» GOAL OF THE EXERCISE
Pick every line out of the entries below that has the string "will", and copy it.

╭──

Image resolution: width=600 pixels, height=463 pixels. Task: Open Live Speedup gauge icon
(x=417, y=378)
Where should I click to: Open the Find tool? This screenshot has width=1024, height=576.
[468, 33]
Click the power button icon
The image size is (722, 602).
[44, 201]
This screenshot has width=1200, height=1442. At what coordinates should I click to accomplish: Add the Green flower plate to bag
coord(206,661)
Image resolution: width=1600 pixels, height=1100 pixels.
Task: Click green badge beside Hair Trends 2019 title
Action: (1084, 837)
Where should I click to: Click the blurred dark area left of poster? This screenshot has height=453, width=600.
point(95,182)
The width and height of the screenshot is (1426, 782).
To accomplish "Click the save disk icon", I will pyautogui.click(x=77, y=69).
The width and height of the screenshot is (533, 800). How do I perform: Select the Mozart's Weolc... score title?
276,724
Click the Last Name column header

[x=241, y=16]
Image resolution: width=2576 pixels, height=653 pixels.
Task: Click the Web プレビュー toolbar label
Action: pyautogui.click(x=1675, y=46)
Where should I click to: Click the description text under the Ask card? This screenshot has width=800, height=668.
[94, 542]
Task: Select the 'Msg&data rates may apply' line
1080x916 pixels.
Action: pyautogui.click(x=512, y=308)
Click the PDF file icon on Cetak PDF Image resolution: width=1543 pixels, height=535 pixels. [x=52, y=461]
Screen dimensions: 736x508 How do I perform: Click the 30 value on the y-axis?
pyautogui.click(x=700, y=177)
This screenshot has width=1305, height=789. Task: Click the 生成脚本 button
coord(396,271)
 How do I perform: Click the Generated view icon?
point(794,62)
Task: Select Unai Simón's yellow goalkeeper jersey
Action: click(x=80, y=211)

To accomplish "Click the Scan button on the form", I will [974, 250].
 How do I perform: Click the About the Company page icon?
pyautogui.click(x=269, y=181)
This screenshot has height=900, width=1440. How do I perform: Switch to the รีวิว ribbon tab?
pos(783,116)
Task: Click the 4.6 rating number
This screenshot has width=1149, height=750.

╰──

» ANSWER TO THE PROBLEM
To accomplish "Click the save disk icon", I will pyautogui.click(x=77, y=69).
To accomplish "Click the Scan button on the form", I will [974, 250].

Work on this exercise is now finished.